Est de la RDC : Kinshasa dénonce une présence militaire rwandaise toujours active autour d’Uvira

Les tensions restent vives dans l’est de la République démocratique du Congo. Dans une déclaration rendue publique mercredi, le gouvernement congolais affirme que des forces rwandaises poursuivent leur présence sur le territoire national, en particulier dans la région d’Uvira, malgré les engagements pris dans les cadres régional et international.

Selon les autorités de Kinshasa, les zones concernées par cette présence se seraient progressivement élargies au cours des dernières semaines, avec des mouvements militaires observés vers le sud du pays. Le gouvernement parle d’une atteinte directe à la souveraineté nationale et accuse Kigali de ne pas respecter ses obligations diplomatiques.

Kinshasa affirme par ailleurs que de nouveaux contingents rwandais auraient été signalés dans les hauts plateaux d’Uvira, de Fizi et de Mwenga. Ces éléments opéreraient aux côtés de groupes armés locaux, une stratégie que le gouvernement estime destinée à brouiller l’identification des forces engagées. Les autorités redoutent une extension du conflit vers des zones jugées stratégiques, notamment en direction de la province du Tanganyika.
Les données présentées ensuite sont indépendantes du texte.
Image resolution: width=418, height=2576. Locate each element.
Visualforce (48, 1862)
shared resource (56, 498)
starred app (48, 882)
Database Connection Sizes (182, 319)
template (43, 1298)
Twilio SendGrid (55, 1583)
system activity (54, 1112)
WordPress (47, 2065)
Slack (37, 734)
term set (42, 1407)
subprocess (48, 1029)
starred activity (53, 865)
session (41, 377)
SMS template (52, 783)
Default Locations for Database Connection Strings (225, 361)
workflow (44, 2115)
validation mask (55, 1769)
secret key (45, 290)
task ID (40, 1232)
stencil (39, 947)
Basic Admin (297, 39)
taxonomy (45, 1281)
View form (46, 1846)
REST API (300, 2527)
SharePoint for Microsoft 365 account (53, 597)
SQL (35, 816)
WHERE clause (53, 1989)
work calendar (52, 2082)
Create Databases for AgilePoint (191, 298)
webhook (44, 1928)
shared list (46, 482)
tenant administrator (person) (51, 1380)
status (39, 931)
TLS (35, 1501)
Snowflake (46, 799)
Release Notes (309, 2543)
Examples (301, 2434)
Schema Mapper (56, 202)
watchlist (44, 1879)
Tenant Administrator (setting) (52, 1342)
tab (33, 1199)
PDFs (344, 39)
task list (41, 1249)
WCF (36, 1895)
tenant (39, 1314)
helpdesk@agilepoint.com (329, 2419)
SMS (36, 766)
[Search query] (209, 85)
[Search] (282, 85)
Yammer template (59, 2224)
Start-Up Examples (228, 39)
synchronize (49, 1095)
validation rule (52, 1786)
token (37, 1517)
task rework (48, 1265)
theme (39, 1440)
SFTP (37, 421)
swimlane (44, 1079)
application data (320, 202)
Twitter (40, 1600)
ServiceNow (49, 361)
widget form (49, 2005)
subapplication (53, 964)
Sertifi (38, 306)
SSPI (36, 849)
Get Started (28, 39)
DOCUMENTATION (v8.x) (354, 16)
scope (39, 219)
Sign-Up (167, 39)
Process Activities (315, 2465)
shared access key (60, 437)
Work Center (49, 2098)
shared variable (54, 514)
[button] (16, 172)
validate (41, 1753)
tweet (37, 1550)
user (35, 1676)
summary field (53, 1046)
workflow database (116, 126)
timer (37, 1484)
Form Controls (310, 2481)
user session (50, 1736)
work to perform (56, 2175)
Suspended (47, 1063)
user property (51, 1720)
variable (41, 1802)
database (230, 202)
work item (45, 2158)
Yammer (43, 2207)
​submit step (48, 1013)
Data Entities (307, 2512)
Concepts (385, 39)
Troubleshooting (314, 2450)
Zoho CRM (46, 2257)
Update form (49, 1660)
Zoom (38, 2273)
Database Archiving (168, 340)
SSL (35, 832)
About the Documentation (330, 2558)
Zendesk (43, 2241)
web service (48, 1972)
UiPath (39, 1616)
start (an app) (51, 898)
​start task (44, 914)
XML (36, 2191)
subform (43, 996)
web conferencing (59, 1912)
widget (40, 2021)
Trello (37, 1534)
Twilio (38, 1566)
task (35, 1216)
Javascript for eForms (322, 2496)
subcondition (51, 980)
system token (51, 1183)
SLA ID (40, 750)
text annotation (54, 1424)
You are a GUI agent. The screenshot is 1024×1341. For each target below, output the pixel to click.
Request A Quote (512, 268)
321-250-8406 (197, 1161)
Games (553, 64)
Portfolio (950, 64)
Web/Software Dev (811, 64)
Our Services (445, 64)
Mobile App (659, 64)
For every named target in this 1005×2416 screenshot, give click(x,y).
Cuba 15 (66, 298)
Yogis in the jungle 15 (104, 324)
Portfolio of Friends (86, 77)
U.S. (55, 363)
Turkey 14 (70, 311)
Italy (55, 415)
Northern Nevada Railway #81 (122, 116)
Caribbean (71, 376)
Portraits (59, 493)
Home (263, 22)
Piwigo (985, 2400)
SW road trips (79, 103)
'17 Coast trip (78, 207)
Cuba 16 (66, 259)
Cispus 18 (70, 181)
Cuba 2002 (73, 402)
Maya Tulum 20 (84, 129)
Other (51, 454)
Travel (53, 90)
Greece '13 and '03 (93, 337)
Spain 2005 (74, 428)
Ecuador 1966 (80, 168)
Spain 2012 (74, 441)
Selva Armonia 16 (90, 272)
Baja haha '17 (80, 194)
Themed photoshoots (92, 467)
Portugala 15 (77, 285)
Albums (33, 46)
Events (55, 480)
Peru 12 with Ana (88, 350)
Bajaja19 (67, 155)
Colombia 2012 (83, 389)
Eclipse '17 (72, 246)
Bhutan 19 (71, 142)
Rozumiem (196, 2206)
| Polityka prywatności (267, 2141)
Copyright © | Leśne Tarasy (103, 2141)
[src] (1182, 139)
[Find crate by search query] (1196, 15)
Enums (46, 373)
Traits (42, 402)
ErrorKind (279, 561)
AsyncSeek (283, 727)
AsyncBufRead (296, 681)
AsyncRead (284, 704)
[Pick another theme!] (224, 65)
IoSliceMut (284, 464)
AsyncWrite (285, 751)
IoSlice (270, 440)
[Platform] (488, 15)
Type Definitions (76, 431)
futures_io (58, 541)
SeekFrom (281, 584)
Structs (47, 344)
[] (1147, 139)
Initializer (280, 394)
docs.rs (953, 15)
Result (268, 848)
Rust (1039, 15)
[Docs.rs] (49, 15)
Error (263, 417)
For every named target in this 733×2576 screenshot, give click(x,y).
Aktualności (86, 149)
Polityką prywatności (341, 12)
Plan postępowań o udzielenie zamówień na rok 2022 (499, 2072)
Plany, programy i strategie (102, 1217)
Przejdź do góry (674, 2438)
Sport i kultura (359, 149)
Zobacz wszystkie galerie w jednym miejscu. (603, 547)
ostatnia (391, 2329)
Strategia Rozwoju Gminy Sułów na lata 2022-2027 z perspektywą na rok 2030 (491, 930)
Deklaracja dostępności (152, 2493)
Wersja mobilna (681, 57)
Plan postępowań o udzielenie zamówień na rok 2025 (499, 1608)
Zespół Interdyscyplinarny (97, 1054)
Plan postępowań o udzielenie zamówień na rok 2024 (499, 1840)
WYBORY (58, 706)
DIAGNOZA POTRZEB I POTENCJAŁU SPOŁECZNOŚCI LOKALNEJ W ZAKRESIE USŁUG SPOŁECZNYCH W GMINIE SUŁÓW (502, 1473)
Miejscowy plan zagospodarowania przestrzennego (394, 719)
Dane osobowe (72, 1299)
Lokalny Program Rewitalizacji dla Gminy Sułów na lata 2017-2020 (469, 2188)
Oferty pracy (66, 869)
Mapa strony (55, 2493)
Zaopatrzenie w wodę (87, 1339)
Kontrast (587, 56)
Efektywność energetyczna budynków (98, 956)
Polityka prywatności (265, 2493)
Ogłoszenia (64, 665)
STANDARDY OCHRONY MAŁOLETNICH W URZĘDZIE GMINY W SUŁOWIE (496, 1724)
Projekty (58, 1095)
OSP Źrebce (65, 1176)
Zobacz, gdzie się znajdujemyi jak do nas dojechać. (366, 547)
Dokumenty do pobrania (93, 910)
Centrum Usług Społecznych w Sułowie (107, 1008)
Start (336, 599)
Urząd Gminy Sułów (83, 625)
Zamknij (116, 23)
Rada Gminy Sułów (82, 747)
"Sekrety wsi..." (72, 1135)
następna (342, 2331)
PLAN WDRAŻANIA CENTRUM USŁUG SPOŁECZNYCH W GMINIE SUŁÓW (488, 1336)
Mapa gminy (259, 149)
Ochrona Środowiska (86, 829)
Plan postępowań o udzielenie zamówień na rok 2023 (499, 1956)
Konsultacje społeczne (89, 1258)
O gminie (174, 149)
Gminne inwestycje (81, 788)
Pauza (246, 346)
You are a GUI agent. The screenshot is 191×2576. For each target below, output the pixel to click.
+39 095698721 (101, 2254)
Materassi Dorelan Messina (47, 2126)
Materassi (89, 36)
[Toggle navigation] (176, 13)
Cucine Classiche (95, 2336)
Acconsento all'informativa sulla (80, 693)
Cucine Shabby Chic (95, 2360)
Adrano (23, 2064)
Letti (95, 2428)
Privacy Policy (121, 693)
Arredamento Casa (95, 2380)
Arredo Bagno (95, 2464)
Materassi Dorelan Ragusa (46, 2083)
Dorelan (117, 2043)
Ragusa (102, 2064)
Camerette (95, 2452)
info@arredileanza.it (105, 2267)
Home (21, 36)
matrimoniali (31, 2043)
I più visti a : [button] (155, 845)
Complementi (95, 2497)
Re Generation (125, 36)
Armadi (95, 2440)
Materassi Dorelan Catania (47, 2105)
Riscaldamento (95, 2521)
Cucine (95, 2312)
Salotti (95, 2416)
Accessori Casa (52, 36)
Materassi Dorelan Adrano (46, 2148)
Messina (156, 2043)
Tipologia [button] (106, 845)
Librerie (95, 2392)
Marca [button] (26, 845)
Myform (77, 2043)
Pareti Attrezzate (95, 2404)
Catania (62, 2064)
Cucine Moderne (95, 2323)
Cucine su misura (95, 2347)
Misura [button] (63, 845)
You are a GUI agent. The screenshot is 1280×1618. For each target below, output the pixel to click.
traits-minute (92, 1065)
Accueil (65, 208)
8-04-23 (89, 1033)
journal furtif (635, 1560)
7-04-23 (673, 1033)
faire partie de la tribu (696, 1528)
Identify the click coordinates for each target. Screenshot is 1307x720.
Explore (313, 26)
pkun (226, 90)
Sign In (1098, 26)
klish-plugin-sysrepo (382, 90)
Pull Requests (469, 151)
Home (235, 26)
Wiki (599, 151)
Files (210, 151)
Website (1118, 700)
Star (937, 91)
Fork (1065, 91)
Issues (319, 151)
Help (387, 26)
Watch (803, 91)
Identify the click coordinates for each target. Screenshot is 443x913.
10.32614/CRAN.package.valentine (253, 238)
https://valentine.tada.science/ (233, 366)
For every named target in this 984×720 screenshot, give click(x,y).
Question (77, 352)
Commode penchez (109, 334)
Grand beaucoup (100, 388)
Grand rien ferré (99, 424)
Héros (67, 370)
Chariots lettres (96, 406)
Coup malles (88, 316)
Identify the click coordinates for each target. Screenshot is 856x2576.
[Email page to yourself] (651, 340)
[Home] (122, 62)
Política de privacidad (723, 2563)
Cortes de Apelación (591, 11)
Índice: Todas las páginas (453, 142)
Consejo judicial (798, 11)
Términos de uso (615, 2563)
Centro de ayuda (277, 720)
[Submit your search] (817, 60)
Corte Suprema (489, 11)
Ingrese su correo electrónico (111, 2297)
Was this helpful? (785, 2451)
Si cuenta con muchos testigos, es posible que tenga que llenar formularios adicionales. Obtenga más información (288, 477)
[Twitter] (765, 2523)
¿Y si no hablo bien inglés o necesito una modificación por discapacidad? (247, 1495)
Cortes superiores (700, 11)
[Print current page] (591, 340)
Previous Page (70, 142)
Le gouvernement congolais conteste formellement les déclarations rwandaises évoquant un retrait de troupes. Il estime que ces annonces ne correspondent pas à la réalité observée sur le terrain et dénonce un discours contradictoire.

Dans sa communication, Kinshasa évoque également des restrictions pesant sur les populations civiles dans certaines zones concernées, ainsi que des atteintes aux libertés fondamentales, notamment à l’encontre de journalistes et d’acteurs de la société civile.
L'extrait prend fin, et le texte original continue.